None of the above meant anything to Kary - except that the security programs may have contributed to the machine's painfully slow boot up time.
Photo follies
Then there was the issue of Kary's digital photographs. Within the Migrated Files folder the technicians had placed an EasyShare subfolder containing Kary's library of digital photos, along with all of the Kodak EasyShare image management program files. EasyShare, she was told, wasn't Vista compatible. (A technician later explained that they probably copied the entire program folder containing the XP version of EasyShare to preserve any image file indexing that EasyShare did.) A Vista-compatible version of EasyShare is available from Kodak, but Kary didn't know that. She went home with a machine that would not let her use EasyShare to view and arrange her photos. IT was up to her to pick up the pieces.
What Works on Word
Once home, Kary double-clicked on her documents to edit them, as she normally would, but Word didn't automatically launch and open the file. Back to the store she went. Her new machine had Microsoft Works preloaded but she didn't know how to use the file/open dialog to find .doc files. What she was told - incorrectly - was that Works could not read any Office documents. She returned home with a $150 copy of Office Home and Student Edition. Of the four programs in that package Kary only needed one: Microsoft Word. Ironically, the one other program she could have used - Outlook - is no longer included in the latest version of that Office bundle.
Netscape and Vista: Dial N for No
The biggest disappointment came when Kary tried to set up access to her Netscape dial-up account to access the Internet. Like many rural Americans, Kary cannot get broadband. The store technicians had told her that she needed to order a new CD-ROM from Netscape to install a new client. But Netscape didn't offer one. Not only does it not offer a Vista client, the ISP recommends that Vista users cancel their Netscape service and even suggests that they move to competing - and more expensive - dial-up services. A conversation with Netscape in a support chat window confirmed that it had no immediate plans for a Vista client.
For Kari, that was the last straw. By this time, she had spent hundreds of dollars more than she expected for a machine that appeared to deliver less value than the previous one. She still needed to upgrade her photo software and find a new ISP, and she had sunk $150 into an Office suite she didn't need.
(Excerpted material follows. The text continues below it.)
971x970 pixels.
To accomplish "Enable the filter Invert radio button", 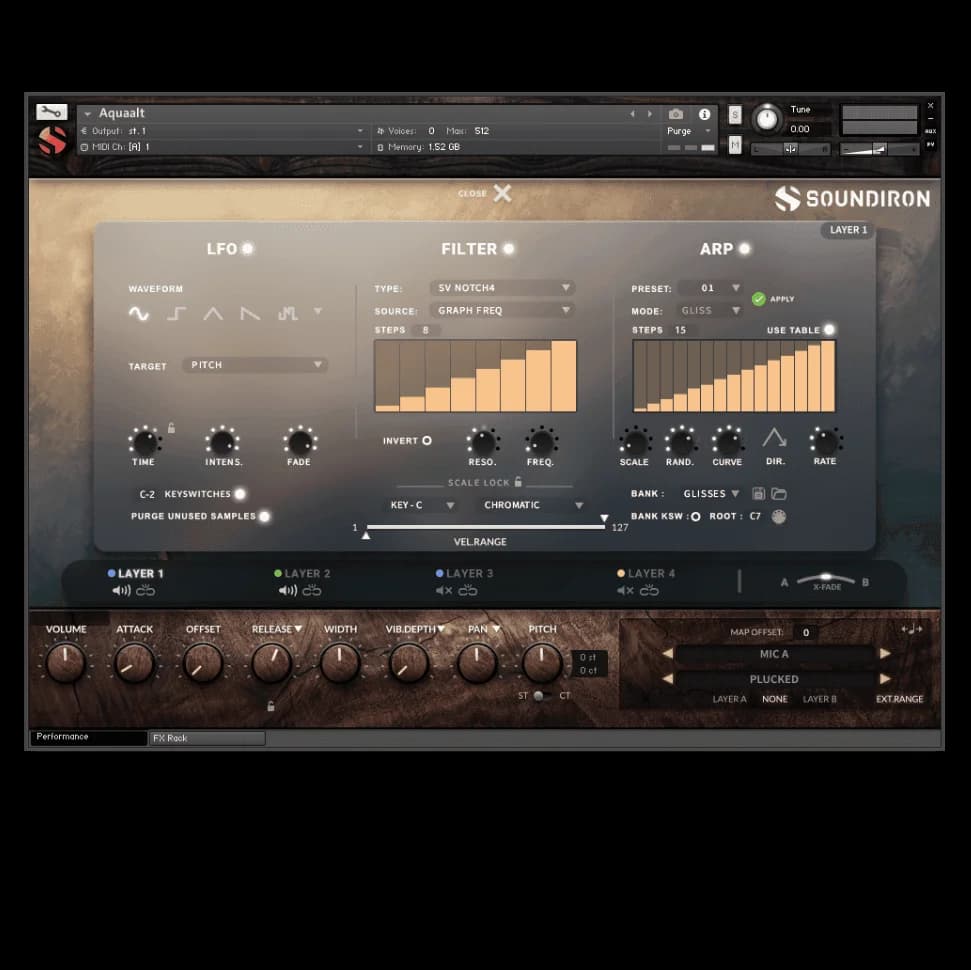I will [x=427, y=441].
I didn't have the heart tell her how hard it was going to be to download the torrent of required updates to a new operating system, as well as Webroot and Norton AntiVirus over a dial-up connection. In the short time her machine was in my office I spent the better part of an hour downloading and installing program and signature updates over a broadband connection. At the time the machine was just 10 days old.
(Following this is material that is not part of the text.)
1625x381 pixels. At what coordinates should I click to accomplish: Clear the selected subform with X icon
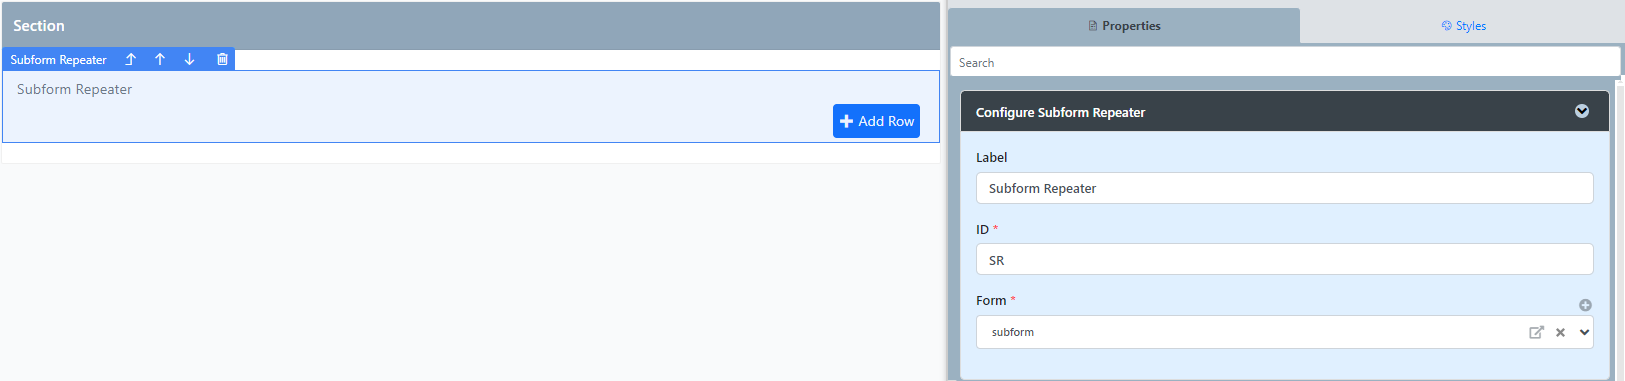[1560, 332]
Could it be that consumers are finally tiring of this game? Early reports from NPD Group, commented on here, show that after PC vendors and retailers sold off their XP-equipped machines at fire sale prices to make way for Vista, the new operating system has produced virtually no uptick in PC sales.
* A note on Monday cars: Once upon a time, automobiles built on Mondays by Detroit's big three were notorious for manufacturing defects. Savvy buyers would check the date of manufacture on a vehicle, then look at a calendar. If the vehicle had been built on a Monday they would avoid it.